● **Exercise details**
Each line from the one containing "Viewport: 504px width, 938px height." through the last line of the records below is to be set down exactly; the rest stays out.

### Material for this task

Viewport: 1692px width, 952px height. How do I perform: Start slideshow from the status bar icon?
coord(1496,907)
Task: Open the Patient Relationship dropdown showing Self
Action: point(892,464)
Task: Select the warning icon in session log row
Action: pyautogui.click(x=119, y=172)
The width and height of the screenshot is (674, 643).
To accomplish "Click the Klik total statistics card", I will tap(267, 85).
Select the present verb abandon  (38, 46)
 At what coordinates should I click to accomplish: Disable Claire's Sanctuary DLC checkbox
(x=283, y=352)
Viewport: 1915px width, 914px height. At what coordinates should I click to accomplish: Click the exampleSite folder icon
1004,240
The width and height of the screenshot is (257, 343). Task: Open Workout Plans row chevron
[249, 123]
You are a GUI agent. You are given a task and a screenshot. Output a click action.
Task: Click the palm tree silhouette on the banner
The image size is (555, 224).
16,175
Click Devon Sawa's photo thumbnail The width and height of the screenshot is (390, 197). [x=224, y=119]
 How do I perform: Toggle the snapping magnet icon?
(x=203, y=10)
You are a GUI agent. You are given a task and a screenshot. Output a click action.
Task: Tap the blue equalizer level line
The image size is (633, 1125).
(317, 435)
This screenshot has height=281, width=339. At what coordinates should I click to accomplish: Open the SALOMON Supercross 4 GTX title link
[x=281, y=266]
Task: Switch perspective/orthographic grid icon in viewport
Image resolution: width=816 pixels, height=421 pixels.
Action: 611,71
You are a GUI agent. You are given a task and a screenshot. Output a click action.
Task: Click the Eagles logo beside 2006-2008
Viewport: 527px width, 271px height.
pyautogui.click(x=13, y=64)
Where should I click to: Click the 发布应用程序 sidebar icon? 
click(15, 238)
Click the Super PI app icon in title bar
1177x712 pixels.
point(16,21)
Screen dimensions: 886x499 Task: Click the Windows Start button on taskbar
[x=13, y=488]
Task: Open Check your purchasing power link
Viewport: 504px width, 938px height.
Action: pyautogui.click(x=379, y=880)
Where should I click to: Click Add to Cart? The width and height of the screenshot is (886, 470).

######

● **Task answer**
Viewport: 504px width, 938px height.
Action: pyautogui.click(x=379, y=880)
Where should I click to: Click Add to Cart? The width and height of the screenshot is (886, 470).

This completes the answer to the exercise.